Financial Penalties in Hospital Readmissions Linked to Higher Mortality

By John Commins

Using financial penalties to reduce hospital readmissions has been linked to a significant rise in post-discharge mortality for patients with heart failure and pneumonia, a new, large-scale study shows.

In an article published last week in JAMA, researchers at Beth Israel Deaconess Medical Center examined the unintended consequences of the Hospital Readmissions Reduction Program, a component of the Affordable Care Act that began in 2012.

Under the HRRP, hospitals have faced financial penalties for higher-than-expected 30-day readmissions for heart failure, pneumonia, and heart attack. Nearly $2 billion in penalties have been imposed on hospitals by the HRRP since 2012.

“Policy makers had observed that hospital readmissions for these conditions were high and that many of these readmissions were potentially avoidable,” study first author Rishi Wadhera, MD, said in comments accompanying the study.

To one extent, HRRP worked. Hospitals made changes to avoid readmissions rates among Medicare beneficiaries and readmissions rates for those three conditions fell. However, a growing chorus of researchers and physicians have raised concerns that the drop in readmissions has led to increased mortality.

“Some policy makers have declared the HRRP a success because they believe that reductions in readmissions solely reflect improvements in quality of care,” Wadhera said. “But the financial penalties imposed by HRRP may have also inadvertently pushed some physicians to avoid readmitting patients who needed hospital care, or potentially diverted hospital resources and efforts away from other quality improvement initiatives.”

The researchers examined more than 8 million Medicare fee-for-service hospitalizations from 2005 to 2015. They evaluated mortality among Medicare patients who were hospitalized for heart failure, a heart attack or pneumonia before the establishment of HRRP in 2012.

Then, they compared those trends to determine if there was a significant change in mortality after the HRRP was announced in 2010 and then after the policy was implemented in 2012.
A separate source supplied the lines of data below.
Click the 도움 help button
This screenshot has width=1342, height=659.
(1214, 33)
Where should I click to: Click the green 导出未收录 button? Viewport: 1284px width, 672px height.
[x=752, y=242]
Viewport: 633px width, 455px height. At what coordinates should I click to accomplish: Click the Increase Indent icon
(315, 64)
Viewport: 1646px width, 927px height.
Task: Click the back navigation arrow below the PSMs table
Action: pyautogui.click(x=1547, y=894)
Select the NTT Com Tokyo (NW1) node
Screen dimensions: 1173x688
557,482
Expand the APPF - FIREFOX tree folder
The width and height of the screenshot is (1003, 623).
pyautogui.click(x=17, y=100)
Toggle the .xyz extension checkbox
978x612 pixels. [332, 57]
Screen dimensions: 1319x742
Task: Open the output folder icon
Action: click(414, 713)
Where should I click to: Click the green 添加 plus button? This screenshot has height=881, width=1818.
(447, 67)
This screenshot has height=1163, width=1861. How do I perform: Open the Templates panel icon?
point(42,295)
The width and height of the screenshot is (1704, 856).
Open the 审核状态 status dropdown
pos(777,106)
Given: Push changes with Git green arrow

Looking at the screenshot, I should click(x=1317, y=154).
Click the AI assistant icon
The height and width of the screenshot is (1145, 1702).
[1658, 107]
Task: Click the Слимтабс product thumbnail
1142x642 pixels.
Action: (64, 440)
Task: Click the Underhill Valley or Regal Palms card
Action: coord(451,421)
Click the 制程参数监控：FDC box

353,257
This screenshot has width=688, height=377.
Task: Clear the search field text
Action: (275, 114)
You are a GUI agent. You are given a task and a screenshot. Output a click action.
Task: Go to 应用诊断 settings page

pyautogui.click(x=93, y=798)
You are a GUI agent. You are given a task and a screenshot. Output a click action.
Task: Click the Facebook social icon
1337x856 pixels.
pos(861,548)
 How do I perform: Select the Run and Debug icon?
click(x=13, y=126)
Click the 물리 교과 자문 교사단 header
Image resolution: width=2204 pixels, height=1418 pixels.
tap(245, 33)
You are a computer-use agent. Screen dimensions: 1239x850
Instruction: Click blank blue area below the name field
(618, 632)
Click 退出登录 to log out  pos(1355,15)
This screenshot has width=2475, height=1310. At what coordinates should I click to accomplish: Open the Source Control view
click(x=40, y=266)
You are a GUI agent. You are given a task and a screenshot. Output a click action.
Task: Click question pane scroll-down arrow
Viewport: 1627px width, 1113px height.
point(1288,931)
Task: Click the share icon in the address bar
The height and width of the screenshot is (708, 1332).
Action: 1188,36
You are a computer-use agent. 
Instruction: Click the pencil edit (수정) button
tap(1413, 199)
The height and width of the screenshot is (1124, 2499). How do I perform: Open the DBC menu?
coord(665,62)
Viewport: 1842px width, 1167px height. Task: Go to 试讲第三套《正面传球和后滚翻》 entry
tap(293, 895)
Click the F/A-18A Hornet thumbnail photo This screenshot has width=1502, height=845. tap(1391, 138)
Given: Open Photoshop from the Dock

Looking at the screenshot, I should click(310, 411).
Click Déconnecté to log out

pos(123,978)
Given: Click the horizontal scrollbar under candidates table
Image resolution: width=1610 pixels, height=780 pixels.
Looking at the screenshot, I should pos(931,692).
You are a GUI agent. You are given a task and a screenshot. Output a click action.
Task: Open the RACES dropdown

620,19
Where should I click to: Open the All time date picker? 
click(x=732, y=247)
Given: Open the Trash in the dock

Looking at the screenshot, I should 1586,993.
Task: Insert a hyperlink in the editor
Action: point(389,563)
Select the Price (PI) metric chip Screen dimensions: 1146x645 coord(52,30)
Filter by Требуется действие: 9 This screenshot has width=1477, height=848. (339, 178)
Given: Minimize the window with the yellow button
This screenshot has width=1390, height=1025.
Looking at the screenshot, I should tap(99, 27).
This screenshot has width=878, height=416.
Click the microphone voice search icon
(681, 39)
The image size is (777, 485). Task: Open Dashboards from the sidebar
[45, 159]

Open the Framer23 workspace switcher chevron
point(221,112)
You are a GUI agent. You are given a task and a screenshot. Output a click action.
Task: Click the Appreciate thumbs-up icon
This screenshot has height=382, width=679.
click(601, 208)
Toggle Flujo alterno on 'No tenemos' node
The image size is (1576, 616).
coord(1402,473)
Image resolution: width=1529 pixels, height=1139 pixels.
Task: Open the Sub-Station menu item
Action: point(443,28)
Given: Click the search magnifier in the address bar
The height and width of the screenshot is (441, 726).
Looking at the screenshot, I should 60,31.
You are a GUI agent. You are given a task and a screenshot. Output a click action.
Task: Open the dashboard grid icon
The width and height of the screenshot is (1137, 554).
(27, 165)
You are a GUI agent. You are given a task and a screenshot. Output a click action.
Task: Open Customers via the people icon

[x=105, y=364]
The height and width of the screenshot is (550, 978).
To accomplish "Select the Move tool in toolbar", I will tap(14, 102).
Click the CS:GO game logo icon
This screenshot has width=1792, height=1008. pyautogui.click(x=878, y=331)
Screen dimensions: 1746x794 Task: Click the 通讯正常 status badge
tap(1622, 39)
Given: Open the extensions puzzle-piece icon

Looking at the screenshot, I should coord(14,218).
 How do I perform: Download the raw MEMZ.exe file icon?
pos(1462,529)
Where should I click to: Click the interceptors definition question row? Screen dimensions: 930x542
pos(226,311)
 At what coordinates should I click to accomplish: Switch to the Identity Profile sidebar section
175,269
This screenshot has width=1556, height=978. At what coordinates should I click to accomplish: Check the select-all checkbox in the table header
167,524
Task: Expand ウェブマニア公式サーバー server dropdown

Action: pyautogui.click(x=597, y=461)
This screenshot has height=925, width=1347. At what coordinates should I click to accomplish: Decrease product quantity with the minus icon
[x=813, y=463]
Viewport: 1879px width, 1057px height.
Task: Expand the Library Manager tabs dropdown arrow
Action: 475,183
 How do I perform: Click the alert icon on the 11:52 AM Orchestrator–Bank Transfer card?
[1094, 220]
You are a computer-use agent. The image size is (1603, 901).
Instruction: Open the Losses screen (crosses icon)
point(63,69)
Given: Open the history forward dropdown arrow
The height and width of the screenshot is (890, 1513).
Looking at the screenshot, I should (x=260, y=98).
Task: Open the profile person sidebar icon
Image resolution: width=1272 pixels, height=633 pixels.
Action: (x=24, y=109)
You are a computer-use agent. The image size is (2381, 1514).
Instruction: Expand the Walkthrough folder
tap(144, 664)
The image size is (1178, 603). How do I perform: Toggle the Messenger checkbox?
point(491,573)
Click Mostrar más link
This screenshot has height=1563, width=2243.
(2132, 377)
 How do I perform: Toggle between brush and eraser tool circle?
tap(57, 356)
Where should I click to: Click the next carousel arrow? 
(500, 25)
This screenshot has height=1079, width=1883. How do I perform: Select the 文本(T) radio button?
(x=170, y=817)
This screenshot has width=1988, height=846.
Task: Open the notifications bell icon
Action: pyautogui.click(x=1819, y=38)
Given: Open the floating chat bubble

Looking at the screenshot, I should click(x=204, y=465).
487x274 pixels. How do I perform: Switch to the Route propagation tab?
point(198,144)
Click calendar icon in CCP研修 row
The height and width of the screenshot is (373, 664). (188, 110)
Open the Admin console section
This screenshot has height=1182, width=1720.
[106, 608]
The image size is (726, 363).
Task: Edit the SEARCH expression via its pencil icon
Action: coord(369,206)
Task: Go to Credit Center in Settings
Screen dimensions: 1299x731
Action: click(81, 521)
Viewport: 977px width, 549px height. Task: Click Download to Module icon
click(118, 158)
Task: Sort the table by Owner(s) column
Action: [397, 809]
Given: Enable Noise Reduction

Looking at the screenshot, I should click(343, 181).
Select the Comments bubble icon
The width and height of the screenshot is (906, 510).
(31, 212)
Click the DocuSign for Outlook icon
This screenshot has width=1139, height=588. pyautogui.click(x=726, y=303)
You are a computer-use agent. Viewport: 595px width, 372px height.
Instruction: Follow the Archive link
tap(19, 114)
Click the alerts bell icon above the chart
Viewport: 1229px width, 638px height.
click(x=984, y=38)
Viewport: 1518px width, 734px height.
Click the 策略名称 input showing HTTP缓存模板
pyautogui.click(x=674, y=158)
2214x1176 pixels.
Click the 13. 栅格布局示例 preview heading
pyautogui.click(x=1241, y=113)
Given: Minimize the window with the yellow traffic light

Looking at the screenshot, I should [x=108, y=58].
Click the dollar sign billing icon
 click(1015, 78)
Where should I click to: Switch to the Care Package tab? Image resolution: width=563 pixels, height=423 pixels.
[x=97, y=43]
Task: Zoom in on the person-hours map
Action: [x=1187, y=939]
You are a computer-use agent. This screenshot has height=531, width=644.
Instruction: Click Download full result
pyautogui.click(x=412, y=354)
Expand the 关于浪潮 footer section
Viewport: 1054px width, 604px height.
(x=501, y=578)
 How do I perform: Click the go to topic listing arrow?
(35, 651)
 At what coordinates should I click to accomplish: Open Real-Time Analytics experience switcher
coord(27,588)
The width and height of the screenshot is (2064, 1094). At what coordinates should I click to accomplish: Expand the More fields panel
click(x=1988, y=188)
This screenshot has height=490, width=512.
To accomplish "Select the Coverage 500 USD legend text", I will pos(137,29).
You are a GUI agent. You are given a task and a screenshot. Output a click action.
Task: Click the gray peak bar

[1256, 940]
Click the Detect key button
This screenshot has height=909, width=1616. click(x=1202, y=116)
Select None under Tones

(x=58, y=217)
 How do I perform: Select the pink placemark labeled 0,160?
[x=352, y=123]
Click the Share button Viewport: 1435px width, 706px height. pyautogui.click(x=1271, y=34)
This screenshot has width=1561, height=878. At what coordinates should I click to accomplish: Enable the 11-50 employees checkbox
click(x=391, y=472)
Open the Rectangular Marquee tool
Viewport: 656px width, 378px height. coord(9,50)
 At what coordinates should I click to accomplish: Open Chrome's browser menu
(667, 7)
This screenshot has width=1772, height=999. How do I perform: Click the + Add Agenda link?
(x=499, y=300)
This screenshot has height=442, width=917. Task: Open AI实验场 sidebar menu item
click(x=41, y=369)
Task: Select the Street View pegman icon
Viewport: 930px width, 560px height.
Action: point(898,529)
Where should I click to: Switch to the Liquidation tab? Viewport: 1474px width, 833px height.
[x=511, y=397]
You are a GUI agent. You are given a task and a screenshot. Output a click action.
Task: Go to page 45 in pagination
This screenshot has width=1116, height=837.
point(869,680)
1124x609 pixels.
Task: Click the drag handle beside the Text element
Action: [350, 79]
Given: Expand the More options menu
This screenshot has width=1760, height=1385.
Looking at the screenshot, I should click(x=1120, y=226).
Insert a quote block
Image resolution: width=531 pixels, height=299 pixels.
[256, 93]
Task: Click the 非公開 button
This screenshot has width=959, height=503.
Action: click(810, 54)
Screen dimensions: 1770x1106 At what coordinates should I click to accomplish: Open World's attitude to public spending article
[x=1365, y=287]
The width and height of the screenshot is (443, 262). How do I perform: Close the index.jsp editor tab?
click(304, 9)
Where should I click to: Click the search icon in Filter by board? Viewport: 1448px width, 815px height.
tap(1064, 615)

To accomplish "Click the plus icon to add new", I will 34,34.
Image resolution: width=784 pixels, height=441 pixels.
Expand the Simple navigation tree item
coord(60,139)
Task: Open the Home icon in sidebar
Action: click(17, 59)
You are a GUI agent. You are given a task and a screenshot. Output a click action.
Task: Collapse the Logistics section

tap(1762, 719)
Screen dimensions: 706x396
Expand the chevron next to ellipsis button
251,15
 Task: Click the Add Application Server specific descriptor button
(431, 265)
“Even though 30-day post-discharge mortality was increasing among patients hospitalized for heart failure in the years before HRRP was established, we found that the rise accelerated after the policy was implemented,” said co-corresponding author Changyu Shen, PhD, senior biostatistician in the Smith Center for Outcomes Research in Cardiology at BIDMC.

The team also found mortality rates among patients with pneumonia were stable prior to HRRP, but began increasing after the HRRP. “Whether the HRRP is responsible for this increase in mortality requires further research, but if it is, our data suggest that the policy may have resulted in an additional 10,000 deaths among patients with heart failure and pneumonia during the five-year period after the HRRP announcement,” Shen said.

Readmissions has become a controversial topic among physicians and researchers, with some studies indicating that it leads to a rise in mortality, and other studies indicating that HRRP has improved care delivery.

A study published last month in the American Journal of Medicine showed that HRRP is having a positive impact beyond Medicare beneficiaries and beyond the medical conditions targeted in the initiative.

The primary implication of the research is that health systems and hospitals have made broad improvements to quality of care rather than changes aimed only at Medicare beneficiaries treated for the conditions targeted by HRRP.